Deux bibliothèques du XVIIIe siècle de plan exceptionnel : Moyenmoutier et Cambrai
La plupart des bibliothèques françaises des XVIIe et XVIIIe siècles ont la forme de salles rectangulaires tapissées de rayonnages muraux, avec ou sans galerie de circulation à mi-hauteur. La seule exception connue, à ce jour, était la bibliothèque de Moyenmoutier, remontée à la bibliothèque municipale d'Épinal, qui offre l'aspect inattendu du « stall-system » anglais, c'est-à-dire de rayonnages en épi à double face. L'étude du local ancien de Moyenmoutier et l'analyse des modifications apportées lors du transfert prouvent que l'aspect ancien était tout différent et que cette bibliothèque se composait d'une série de petits cabinets de travail garnis de rayonnages muraux. La récente découverte d'un dessin ancien de la bibliothèque disparue de Cambrai permet de décrire une variante de plan, non moins originale
Dans l'histoire architecturale des bibliothèques, la formule de la galerie, à parois tapissées de livres, caractérise l'époque classique. Le vaisseau peut former un coude à angle droit, comme à la Mazarine, il peut être recoupé par une autre galerie, comme à Sainte-Geneviève, il peut être flanqué latéralement de petites loges comme aux Jésuites de Reims, ce sont toujours les murs qui servent de supports aux rayonnages à livres. Les rayonnages en épi, aujourd'hui de règle dans les magasins à livres, n'apparaissent qu'au XIXe siècle, lorsque la multiplication du nombre des volumes rend insuffisantes les galeries des bibliothèques, quelle qu'en soit la longueur et la hauteur et malgré une utilisation plus rationnelle des surfaces murales grâce aux balcons.

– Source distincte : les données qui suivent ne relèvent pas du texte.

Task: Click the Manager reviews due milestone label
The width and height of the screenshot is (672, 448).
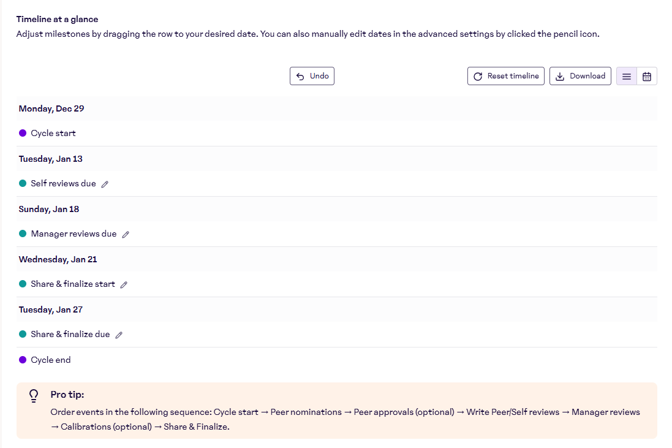Action: (74, 234)
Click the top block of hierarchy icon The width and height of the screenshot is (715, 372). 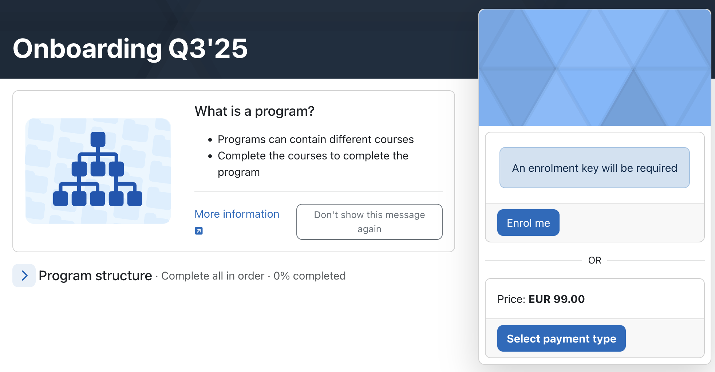(98, 139)
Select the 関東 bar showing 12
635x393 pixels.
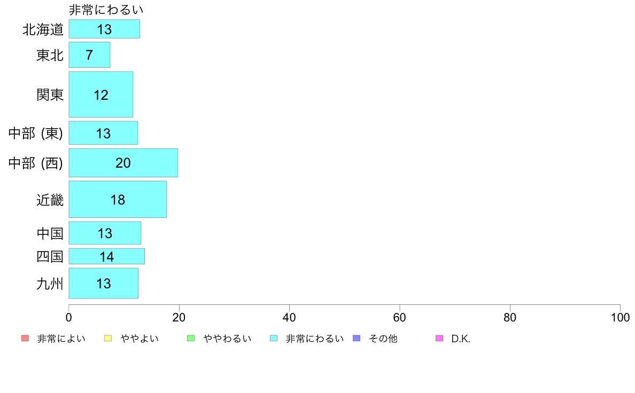pos(101,95)
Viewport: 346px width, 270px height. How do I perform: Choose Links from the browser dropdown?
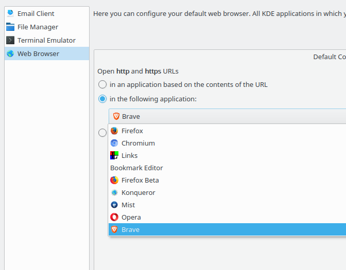pyautogui.click(x=130, y=155)
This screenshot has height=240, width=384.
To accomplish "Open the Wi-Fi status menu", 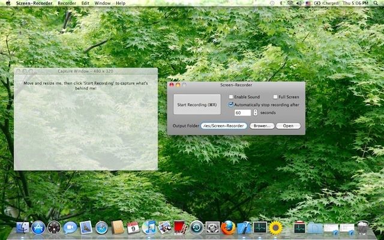I will pos(290,3).
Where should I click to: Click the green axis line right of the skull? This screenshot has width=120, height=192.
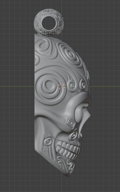[x=105, y=86]
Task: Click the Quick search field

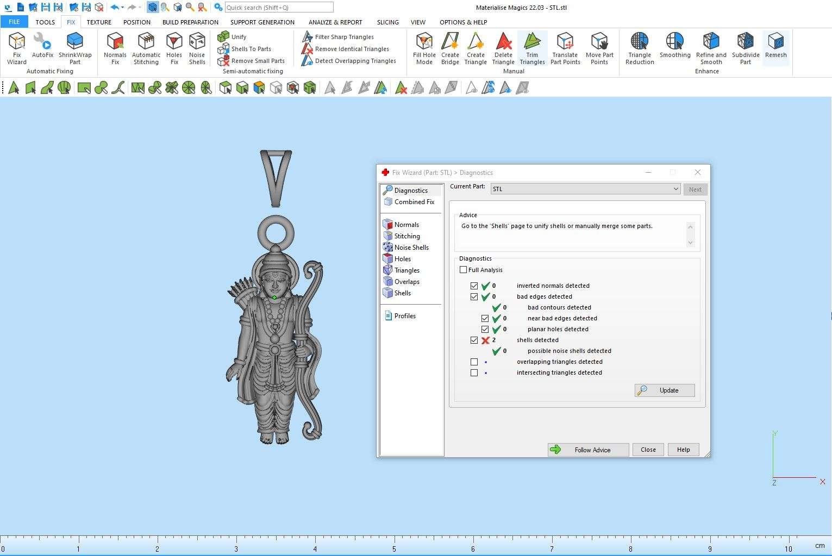Action: tap(279, 8)
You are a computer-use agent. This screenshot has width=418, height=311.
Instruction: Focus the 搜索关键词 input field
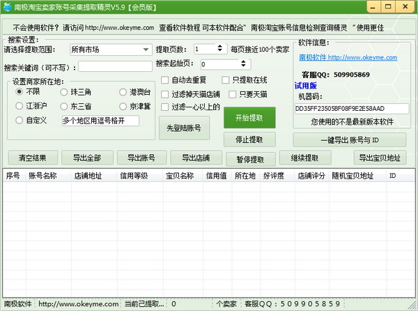[x=115, y=67]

Il y eut cependant, aux XVIIe et XVIIIe siècles quelques tentatives pour augmenter la capacité des salles de dépôt de livres. La plus originale est celle de Wolfenbüttel, (rayonnages en ovale au milieu d'une salle rectangulaire), qui parut si remarquable à Montesquieu que, dans ses carnets de voyage, il en traça une esquisse. En Angleterre on trouve, par opposition au « wall-system » (rayonnages muraux), le « stall-system », qui est l'ancêtre des rayonnages en épi : le plus bel exemple est la bibliothèque de Trinity-College, à Cambridge (1675), chef-d'œuvre de Wren, où des rayonnages perpendiculaires aux murs délimitent une série de petites salles rectangulaires dont chacune comporte une table et quelques tabourets pour le travail sur place, à portée des livres.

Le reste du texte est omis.